== Exercise ==
Transcribe the entries below exactly; leave every image out.

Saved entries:
----------------

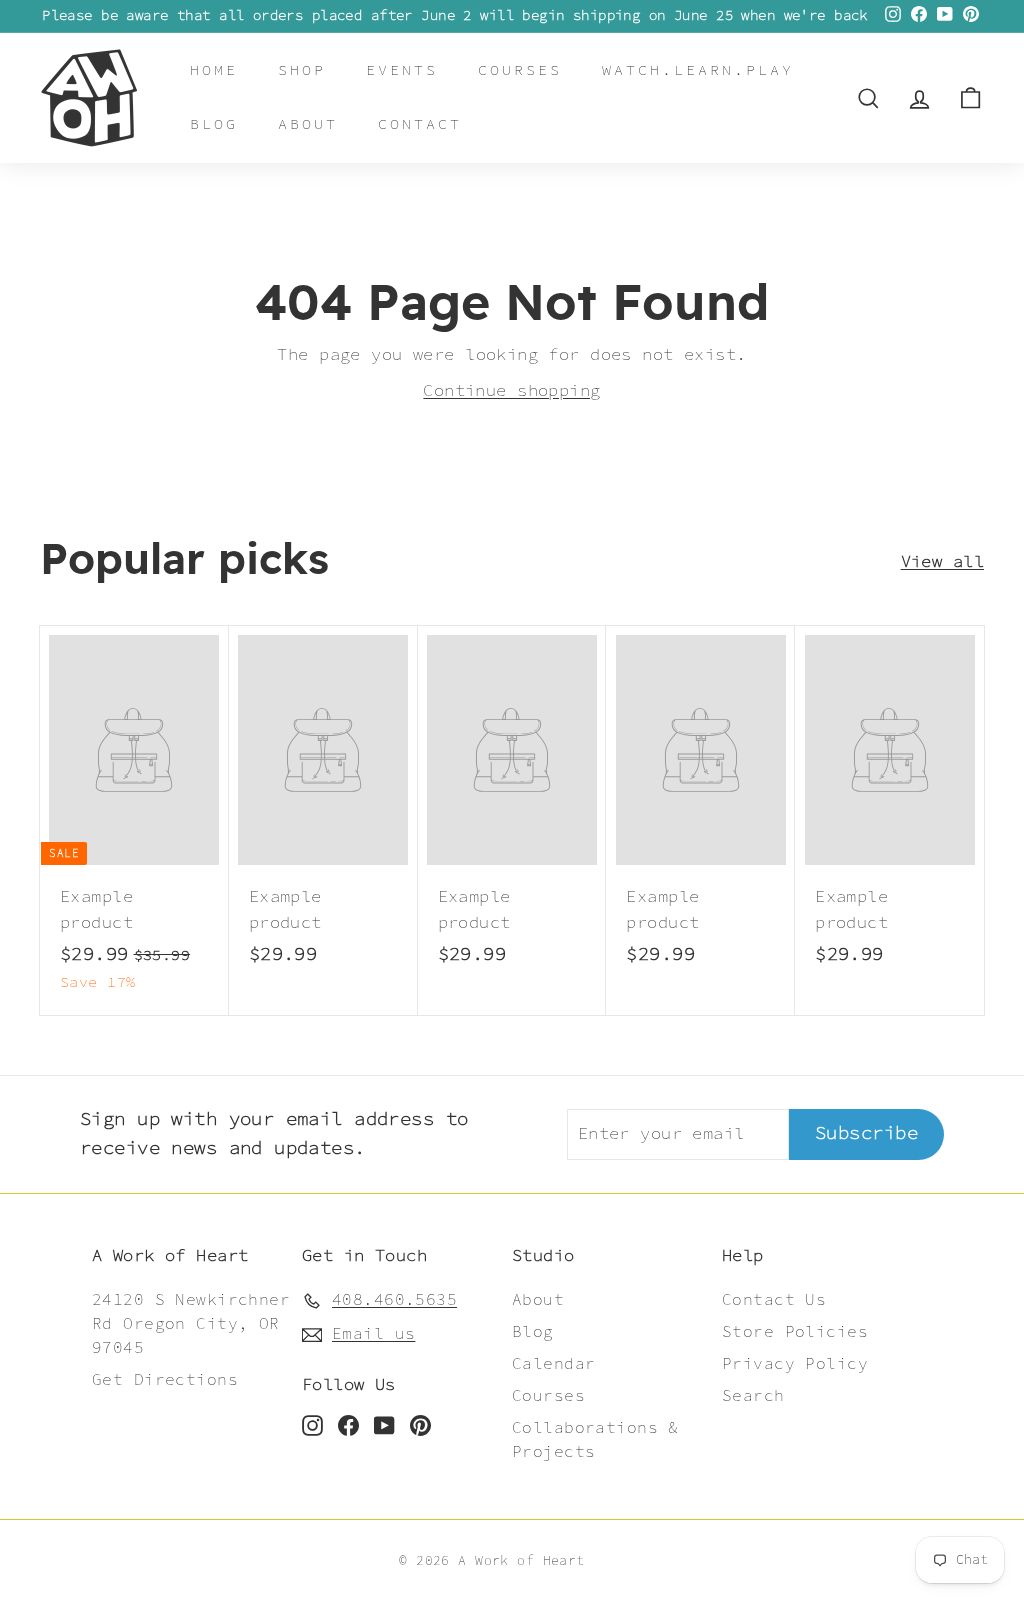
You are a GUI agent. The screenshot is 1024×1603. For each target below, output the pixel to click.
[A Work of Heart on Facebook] (348, 1425)
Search (753, 1396)
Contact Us (774, 1300)
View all (942, 562)
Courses (520, 70)
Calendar (553, 1364)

----------------

== Solved exercise ==
You are a GUI agent. The screenshot is 1024×1603. For each target below, output the pixel to click.
[A Work of Heart on Facebook] (348, 1425)
Search (753, 1396)
Contact Us (774, 1300)
View all (942, 562)
Courses (520, 70)
Calendar (553, 1364)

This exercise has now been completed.